What brought tears to my eyes was that Tambu, just like the older women in her life, is forced to choose between self-acknowledgment and self-preservation. And just like the women before her, she chooses security. Our gritty eight year old, who woke up before the sun to plant the seeds her mother gave her, who ignored her father’s insistence that she couldn’t “cook books and feed them to her husband” (pg 15), who tackled her brother Nhamo when she found out he was stealing her precious crop of mealies to feed to his friends, this girl has grown into a young woman who chooses silence in the face of her own repression, even within the confines of her mind.
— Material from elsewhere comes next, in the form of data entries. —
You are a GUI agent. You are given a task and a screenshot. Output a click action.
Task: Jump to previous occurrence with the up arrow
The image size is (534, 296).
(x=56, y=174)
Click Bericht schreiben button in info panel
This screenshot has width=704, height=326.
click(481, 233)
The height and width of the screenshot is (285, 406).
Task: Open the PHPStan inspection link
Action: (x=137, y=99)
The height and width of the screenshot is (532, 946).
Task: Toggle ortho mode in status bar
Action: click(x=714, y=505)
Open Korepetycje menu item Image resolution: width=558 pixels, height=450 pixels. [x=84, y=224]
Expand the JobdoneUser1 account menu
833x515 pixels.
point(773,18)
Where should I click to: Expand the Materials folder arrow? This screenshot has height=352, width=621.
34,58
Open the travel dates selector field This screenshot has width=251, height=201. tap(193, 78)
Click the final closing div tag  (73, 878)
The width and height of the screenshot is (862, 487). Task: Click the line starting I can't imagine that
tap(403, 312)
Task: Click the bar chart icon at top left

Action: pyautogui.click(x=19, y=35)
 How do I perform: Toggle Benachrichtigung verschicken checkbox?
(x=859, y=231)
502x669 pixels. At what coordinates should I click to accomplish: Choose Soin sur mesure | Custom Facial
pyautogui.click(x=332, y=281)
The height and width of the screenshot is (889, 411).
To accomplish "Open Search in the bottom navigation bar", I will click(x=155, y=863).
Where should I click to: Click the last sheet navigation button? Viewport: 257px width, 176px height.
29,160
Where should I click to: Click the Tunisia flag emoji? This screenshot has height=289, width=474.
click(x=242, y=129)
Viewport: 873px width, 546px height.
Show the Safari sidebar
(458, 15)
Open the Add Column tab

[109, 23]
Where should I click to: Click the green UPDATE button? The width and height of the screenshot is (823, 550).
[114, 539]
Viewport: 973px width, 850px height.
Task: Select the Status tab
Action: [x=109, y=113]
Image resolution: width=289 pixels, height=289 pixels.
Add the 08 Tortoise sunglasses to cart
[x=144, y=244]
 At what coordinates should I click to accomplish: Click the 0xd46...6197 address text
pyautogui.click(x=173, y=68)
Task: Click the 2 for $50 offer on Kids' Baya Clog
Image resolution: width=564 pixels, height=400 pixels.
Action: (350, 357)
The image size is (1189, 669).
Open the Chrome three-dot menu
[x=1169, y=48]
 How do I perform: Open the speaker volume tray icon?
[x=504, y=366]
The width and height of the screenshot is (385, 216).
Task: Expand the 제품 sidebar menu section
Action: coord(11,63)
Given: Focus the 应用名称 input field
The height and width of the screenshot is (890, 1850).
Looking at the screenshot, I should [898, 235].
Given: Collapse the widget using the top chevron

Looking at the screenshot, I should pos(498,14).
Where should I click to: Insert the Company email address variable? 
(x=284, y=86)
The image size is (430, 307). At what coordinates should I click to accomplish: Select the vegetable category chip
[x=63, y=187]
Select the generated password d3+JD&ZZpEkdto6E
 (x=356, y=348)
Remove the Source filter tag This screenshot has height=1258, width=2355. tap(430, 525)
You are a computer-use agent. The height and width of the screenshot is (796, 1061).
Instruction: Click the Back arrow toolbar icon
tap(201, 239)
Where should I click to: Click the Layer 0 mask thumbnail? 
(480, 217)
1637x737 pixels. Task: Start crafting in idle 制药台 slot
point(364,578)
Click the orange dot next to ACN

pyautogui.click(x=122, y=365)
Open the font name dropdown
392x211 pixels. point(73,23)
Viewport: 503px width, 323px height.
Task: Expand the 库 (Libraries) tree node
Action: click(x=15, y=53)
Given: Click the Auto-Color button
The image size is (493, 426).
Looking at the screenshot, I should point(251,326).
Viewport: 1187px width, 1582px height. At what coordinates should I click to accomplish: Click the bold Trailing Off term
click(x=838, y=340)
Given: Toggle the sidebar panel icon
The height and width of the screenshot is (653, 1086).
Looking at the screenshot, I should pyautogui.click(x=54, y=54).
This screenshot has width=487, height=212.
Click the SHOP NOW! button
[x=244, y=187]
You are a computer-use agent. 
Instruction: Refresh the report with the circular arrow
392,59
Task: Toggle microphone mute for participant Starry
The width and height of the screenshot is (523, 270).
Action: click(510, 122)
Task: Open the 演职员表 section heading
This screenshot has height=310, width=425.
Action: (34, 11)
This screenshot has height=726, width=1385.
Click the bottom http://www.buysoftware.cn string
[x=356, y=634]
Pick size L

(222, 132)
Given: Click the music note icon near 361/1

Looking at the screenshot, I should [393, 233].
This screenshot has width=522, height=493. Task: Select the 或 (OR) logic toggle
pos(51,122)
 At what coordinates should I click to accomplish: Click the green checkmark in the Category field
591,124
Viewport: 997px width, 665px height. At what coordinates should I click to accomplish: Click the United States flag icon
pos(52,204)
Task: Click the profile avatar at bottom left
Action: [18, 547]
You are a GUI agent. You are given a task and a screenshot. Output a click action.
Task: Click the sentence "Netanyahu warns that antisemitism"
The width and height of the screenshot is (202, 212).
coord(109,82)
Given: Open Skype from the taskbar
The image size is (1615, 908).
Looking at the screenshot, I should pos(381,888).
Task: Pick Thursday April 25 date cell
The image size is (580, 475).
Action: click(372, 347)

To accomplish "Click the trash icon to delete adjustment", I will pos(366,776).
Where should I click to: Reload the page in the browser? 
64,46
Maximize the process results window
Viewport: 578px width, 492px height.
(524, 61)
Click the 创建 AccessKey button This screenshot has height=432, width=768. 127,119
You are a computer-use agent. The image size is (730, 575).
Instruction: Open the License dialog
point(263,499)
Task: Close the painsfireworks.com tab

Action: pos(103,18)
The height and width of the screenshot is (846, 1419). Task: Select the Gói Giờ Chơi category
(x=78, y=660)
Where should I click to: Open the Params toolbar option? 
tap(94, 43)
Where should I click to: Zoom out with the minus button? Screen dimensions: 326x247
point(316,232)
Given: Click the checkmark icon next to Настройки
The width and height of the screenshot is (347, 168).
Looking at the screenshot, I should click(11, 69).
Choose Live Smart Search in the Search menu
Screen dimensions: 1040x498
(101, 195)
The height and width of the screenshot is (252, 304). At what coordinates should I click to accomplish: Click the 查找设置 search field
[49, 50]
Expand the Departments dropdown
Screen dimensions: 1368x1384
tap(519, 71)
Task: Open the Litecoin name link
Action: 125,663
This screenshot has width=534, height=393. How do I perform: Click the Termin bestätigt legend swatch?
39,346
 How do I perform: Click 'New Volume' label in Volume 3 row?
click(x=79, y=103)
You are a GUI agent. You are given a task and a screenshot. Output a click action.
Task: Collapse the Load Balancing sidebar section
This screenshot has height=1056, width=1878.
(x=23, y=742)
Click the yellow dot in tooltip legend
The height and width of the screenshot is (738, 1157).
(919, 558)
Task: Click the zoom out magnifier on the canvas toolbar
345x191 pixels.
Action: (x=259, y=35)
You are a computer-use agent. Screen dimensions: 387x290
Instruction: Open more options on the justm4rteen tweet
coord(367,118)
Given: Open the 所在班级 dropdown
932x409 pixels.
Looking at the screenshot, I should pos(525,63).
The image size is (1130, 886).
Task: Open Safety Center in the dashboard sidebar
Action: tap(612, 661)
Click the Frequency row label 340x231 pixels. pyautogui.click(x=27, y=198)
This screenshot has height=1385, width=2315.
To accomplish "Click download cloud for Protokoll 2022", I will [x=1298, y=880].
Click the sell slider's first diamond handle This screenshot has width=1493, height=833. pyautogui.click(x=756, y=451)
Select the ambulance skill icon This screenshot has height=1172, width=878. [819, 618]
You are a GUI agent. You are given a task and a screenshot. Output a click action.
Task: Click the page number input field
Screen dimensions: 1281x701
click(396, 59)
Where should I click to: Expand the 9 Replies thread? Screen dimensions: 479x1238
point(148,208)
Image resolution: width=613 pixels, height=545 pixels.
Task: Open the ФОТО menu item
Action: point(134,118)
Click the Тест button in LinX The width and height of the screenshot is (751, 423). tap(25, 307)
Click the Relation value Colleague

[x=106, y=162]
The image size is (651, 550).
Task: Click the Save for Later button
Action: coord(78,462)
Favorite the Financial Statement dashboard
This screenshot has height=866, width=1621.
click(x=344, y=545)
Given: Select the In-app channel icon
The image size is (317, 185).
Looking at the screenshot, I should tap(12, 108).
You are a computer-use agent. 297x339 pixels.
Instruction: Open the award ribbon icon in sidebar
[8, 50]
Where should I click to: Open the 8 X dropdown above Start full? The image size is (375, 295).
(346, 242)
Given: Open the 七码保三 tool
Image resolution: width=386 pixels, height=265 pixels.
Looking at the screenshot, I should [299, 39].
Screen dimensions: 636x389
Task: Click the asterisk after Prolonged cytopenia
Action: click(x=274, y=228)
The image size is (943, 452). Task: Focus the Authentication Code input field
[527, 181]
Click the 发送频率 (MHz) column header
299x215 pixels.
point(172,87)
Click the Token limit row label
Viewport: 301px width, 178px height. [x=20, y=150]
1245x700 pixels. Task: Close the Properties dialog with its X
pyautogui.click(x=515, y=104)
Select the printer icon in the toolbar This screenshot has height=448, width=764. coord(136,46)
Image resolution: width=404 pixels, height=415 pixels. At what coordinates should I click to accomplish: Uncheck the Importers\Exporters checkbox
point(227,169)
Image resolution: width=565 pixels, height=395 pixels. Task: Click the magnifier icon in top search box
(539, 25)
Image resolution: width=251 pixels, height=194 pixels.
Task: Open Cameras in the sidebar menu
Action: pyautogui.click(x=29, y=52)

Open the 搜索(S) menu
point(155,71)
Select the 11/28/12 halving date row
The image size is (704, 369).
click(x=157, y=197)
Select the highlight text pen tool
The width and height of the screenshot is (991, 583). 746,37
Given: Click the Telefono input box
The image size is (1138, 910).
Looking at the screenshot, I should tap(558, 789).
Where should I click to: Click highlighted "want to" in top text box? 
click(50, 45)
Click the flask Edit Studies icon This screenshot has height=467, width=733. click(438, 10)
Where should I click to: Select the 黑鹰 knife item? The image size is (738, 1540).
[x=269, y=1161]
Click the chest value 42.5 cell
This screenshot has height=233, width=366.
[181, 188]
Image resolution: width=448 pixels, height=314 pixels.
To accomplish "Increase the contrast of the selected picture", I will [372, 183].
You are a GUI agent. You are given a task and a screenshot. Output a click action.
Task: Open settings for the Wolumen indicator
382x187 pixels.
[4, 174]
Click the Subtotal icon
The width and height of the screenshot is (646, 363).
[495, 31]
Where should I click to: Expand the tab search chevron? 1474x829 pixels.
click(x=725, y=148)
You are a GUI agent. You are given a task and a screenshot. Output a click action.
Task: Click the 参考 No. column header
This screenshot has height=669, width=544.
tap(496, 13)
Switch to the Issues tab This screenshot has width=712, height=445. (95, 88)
That’s the best damn portrayal of the devastating effect of social conditioning that I’ve ever seen. It certainly struck a chord in me. It made me wonder, am I too keeping myself suspended in half awareness because I am afraid of seeing myself? Afraid of acknowledging the nature of the structural webs I’m caught in, because I know I couldn’t really do much about it? Or am I in fact very aware, like older, narrator Tambu, so aware that my anger and cynicism bleed into other aspects of my life? Tambu’s words reminded me of a line from Simone de Beauvoir’s book, The Second Sex, in which Beauvoir describes how internally alienating it can be for women to occupy the role of “woman”: “her body does not seem to her to be a clear expression of herself; within it she feels herself a stranger.” I cried when reading that passage as well. That has to mean something.

OWU Diversity Summit

Which brings me back to that day in early September. What was the value in our Diversity Summit? How much will we really change as a result of this event? The problems we face are historical and structural. We have to admit that curricula generally take years to evolve, faculty in charge of hiring new professors are often old and more conservative, and unless something traumatic happens, the larger population of OWU is unlikely to address our collective failings and to make individual commitments to progressive ideals.

But what is of value is the vocalization of our struggles, the group validation of our identities. Our professors might not choose (or in some cases might not be able) to drop everything to incorporate more women’s voices in history or talk about the accomplishments of black mathematicians. But at least we’ve been able to reassure one another that we’re not crazy, that something is wrong. There is value in realizing that we all suffer from nervous conditions, brought about by the cumulative effect of a lifetime of microaggressions and self-policing. This is the true purpose behind the relating of Tambu’s story. After she discovers that her cousin Nysha, from the combination of her uncles’ abusive behavior and her own extremely high expectations for her academic performance, has developed anorexia, Tambu begins to mistrust the system that she has been conditioned to inhabit and tells the reader,

I was young then and able to banish things, but seeds do grow…Quietly, unobtrusively and extremely fitfully, something in my mind began to assert itself, to question things and refuse to be brainwashed, bringing me to this time when I can set down this story. It was a long and painful process for me, that process of expansion. (208)

It is the act of telling her story that allows older Tambu to reclaim that part of herself that she kept locked in silence for all those years.

Nervous Conditions won the Commonwealth Writers Prize in 1989, only a year after it was published. It was the first novel by a black female from Zimbabwe to be printed in English, and in 2018 it was put on BBC’s top 100 books that have shaped the world. We know Tambu’s story continues in the novel The Book of Not, which was published in 2006, eighteen years after the first. I haven’t read it yet, but I hope to. I’m curious to know if Tambu makes the most of her burgeoning awareness. As we step away from the Diversity Summit, we will see whether our campus can as well. If this book’s world-wide reception and my own profound reaction to it are anything to go by, there is great power in the act of naming a problem, in the process of self-acknowledgment and discovery inherent to storytelling. The power contained in Tsitsi Dangarembga’s book makes me optimistic for our own prospects for change.